What is expected: Output each line of the listing below verbatim, with no changes.

(Entries for locating words and elements)
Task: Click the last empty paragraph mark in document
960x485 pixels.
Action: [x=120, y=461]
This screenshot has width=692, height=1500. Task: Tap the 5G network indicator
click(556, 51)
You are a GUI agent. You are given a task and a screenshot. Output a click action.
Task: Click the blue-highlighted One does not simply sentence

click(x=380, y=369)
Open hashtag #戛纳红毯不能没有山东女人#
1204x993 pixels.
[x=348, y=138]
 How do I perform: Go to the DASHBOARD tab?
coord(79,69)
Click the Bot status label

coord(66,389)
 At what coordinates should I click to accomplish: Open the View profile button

Problem solution:
Task: Click the last empty paragraph mark in document
960x485 pixels.
Action: [x=120, y=461]
This screenshot has width=692, height=1500. Task: Tap the 5G network indicator
click(556, 51)
You are a GUI agent. You are given a task and a screenshot. Output a click action.
Task: Click the blue-highlighted One does not simply sentence

click(x=380, y=369)
Open hashtag #戛纳红毯不能没有山东女人#
1204x993 pixels.
[x=348, y=138]
 How do I perform: Go to the DASHBOARD tab?
coord(79,69)
Click the Bot status label

coord(66,389)
 At what coordinates should I click to accomplish: Open the View profile button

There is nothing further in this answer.